Criminal Appeals candidate wants to see justice done – with video
By George Schwarz
The Amarillo Independent
Keith Hampton wants to be a judge.
And not just any judge.
He wants to sit on the Court of Criminal Appeals, sometimes the last stop before the gurney in Huntsville.
But, as with the U.S. Supreme Court hearings in Washington, Hampton said judicial ethics limit what he can talk about before the election.
“I think the key thing that you’re looking at is the person’s track record for integrity,” Hampton said.
“And the reason is that you’re going to have to take an oath and that oath is to the law and to the people of Texas. So whatever your personal leanings are, you’re taking that oath and you’re walking in there to be the judge.”
The bottom line is whether someone can adhere to the oath, said the Democratic Party’s nominee seeking to unseat incumbent Judge Michael E. Keasler.
It’s more important for a judge to see justice done than to rule based on his own personal beliefs or agenda, he said.
But the irony of the judicial selection process in Texas is that the candidates can’t answer the very questions that would get at how well they would do as a judge, he said.
That’s why he declined to address the question of whether the Texas capital punishment system is broken. However, Hampton indicated he believed that there is a likely possibility that at least three innocents have been executed in the state.
“I don’t think anyone would claim that the Texas death-penalty system is perfect and a system built by humans and run by them is bound to make mistakes,” he said.
He cited the cases of Ruben Cantu, Carlos DeLuna and Cameron Todd Willingham.
“There is a lot of compelling evidence there,” he said of the three cases, adding it’s difficult to prove to everyone’s satisfaction that an innocent person has been executed.

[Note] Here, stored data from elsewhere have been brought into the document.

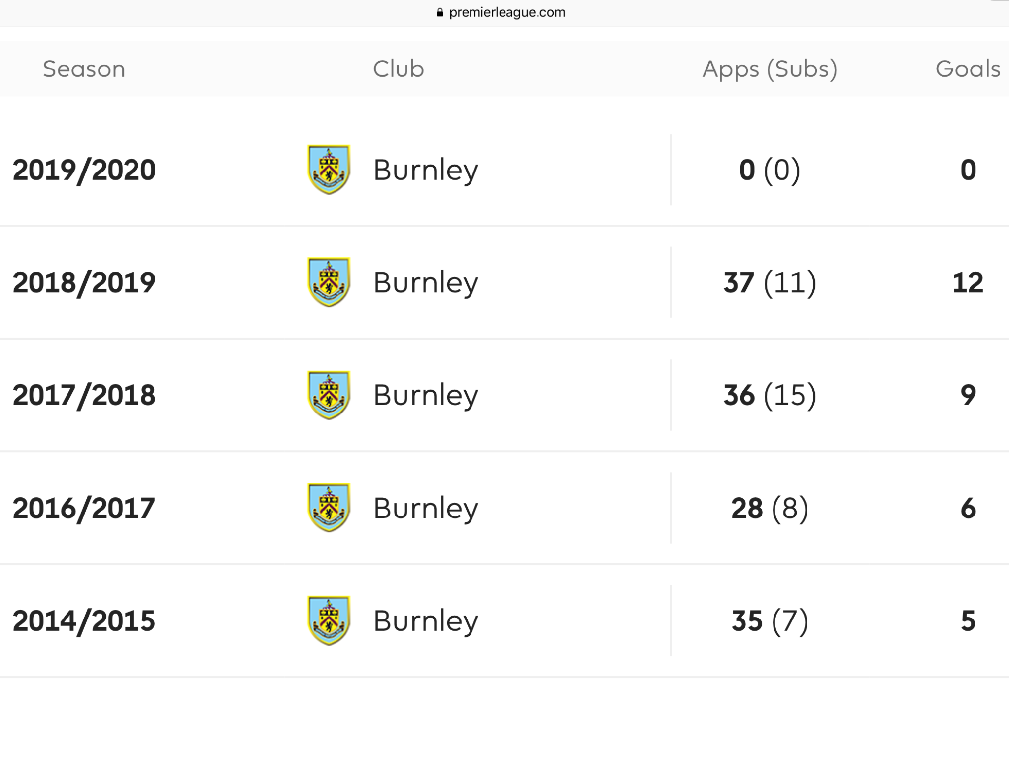Open the Burnley club link for 2016/2017
Image resolution: width=1009 pixels, height=757 pixels.
pos(426,509)
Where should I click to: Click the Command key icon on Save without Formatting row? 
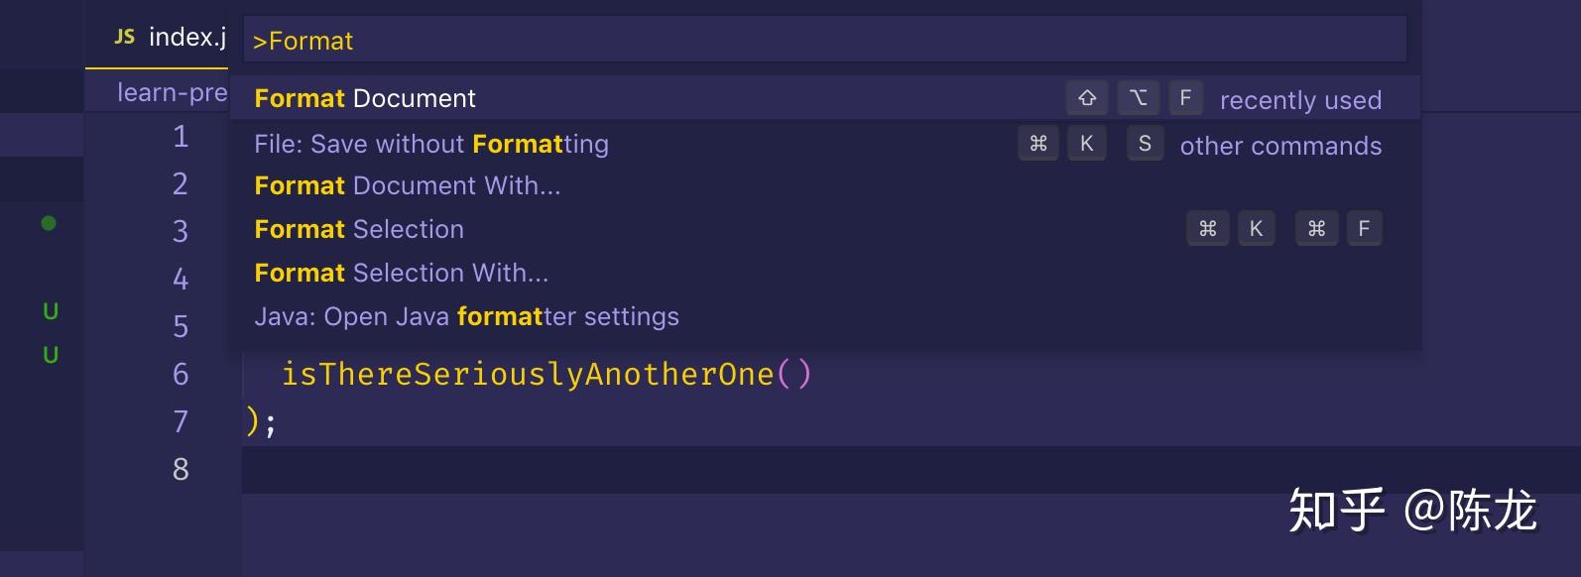(1038, 144)
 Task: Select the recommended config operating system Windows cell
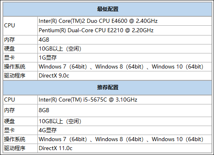click(124, 139)
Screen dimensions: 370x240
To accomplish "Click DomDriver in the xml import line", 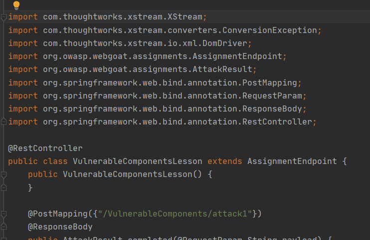I will (224, 43).
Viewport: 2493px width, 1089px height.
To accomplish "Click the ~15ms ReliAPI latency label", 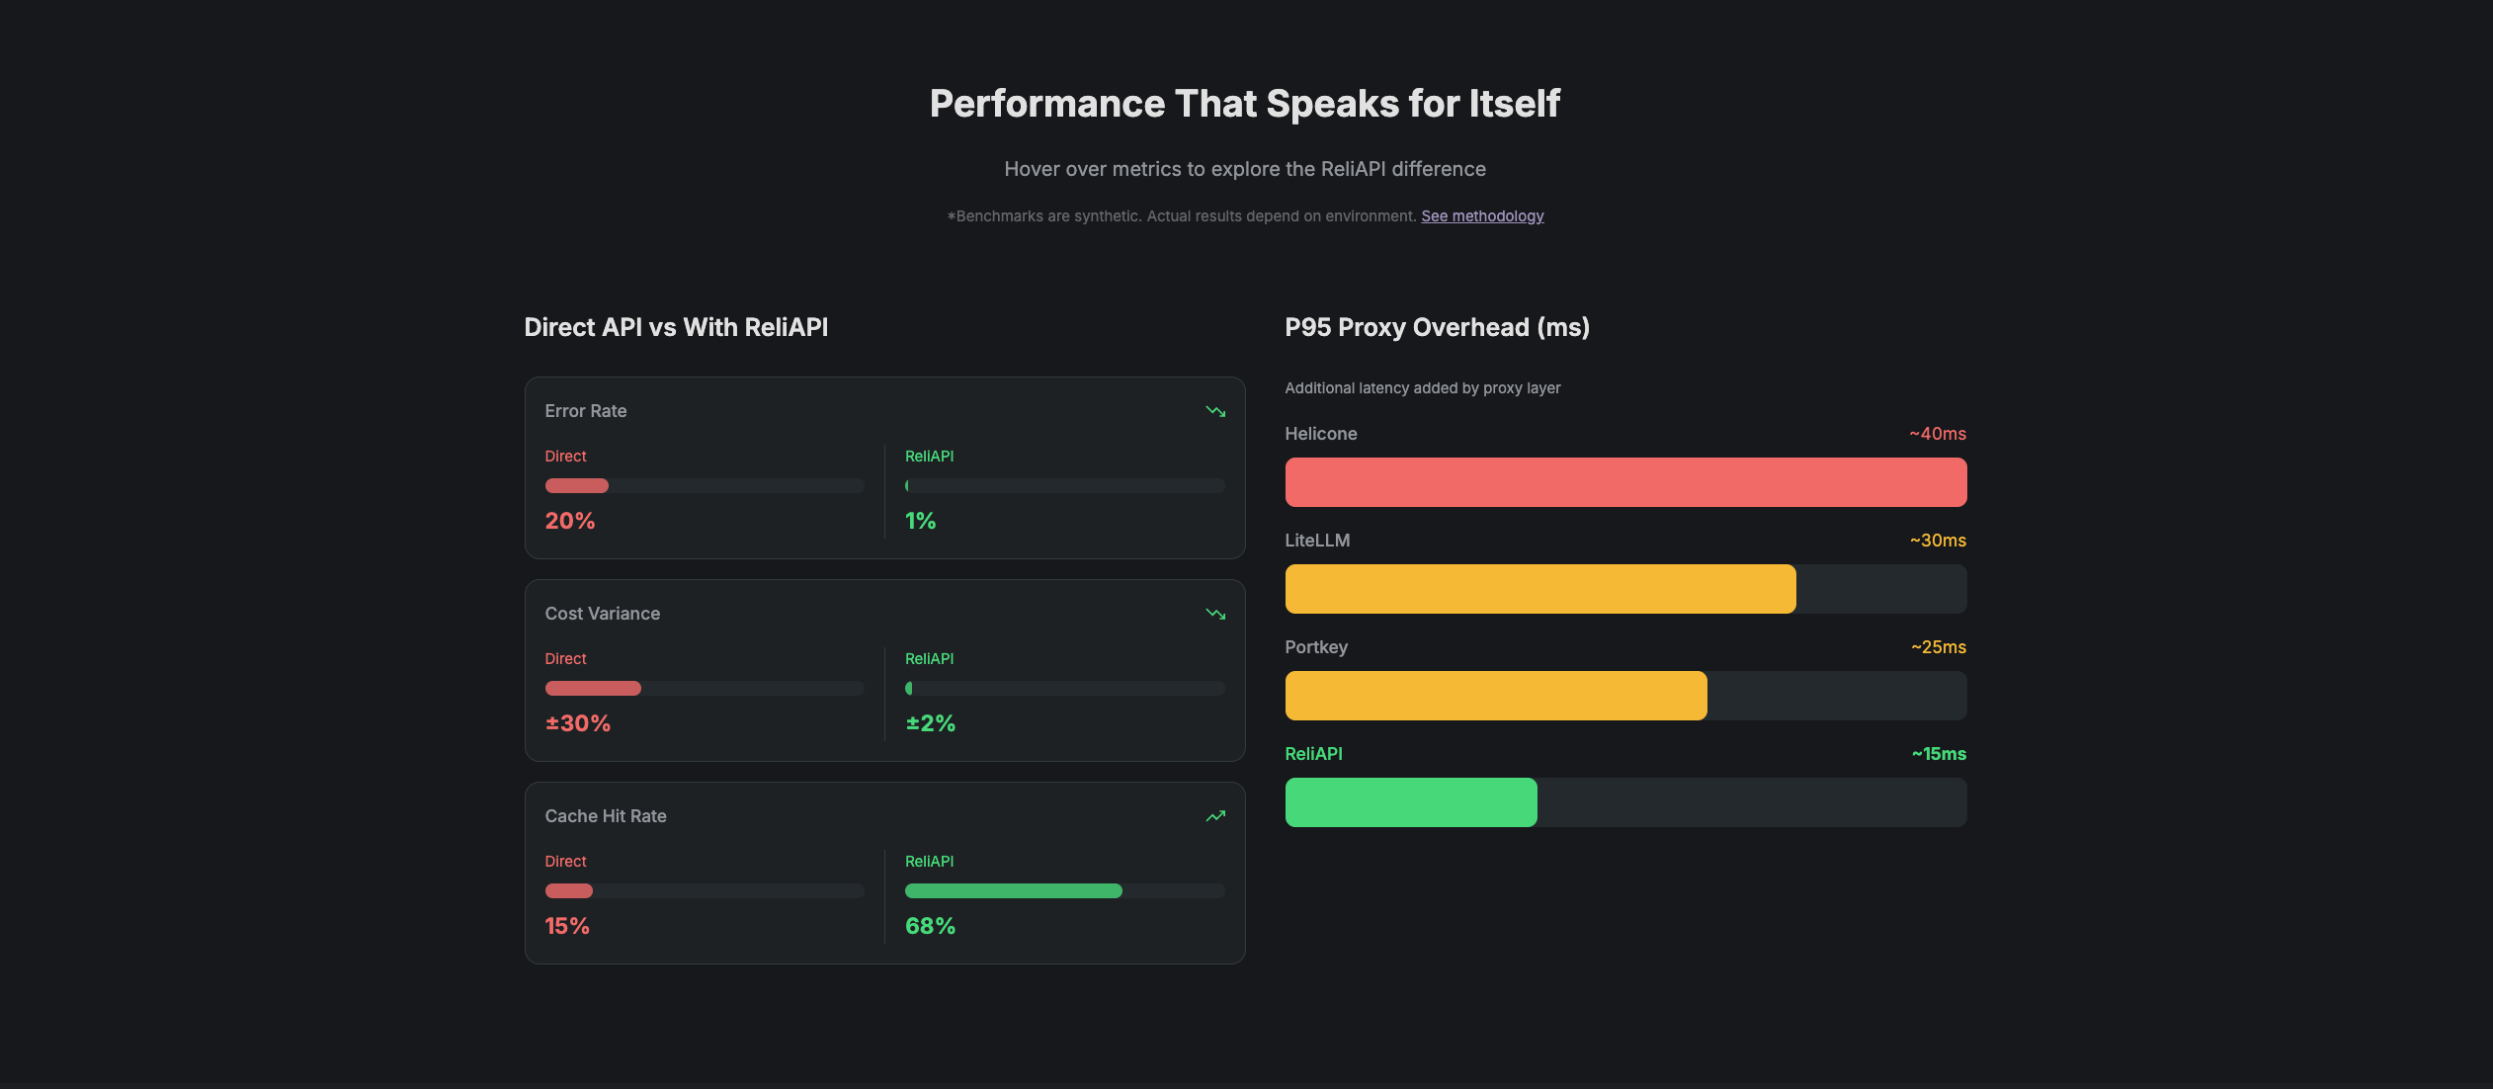I will [1938, 754].
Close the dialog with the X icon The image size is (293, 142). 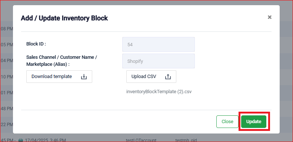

Hampton graduated from St. Mary’s Law School in 1989 and clerked for Judge Sam Houston Clinton before going into private practice specializing in civil rights and criminal defense work.
Hampton said he has worked every aspect of criminal defense and criminal appeals cases and is uniquely qualified to understand what goes on, both off the record and on the record, with respect to criminal appeals to the court.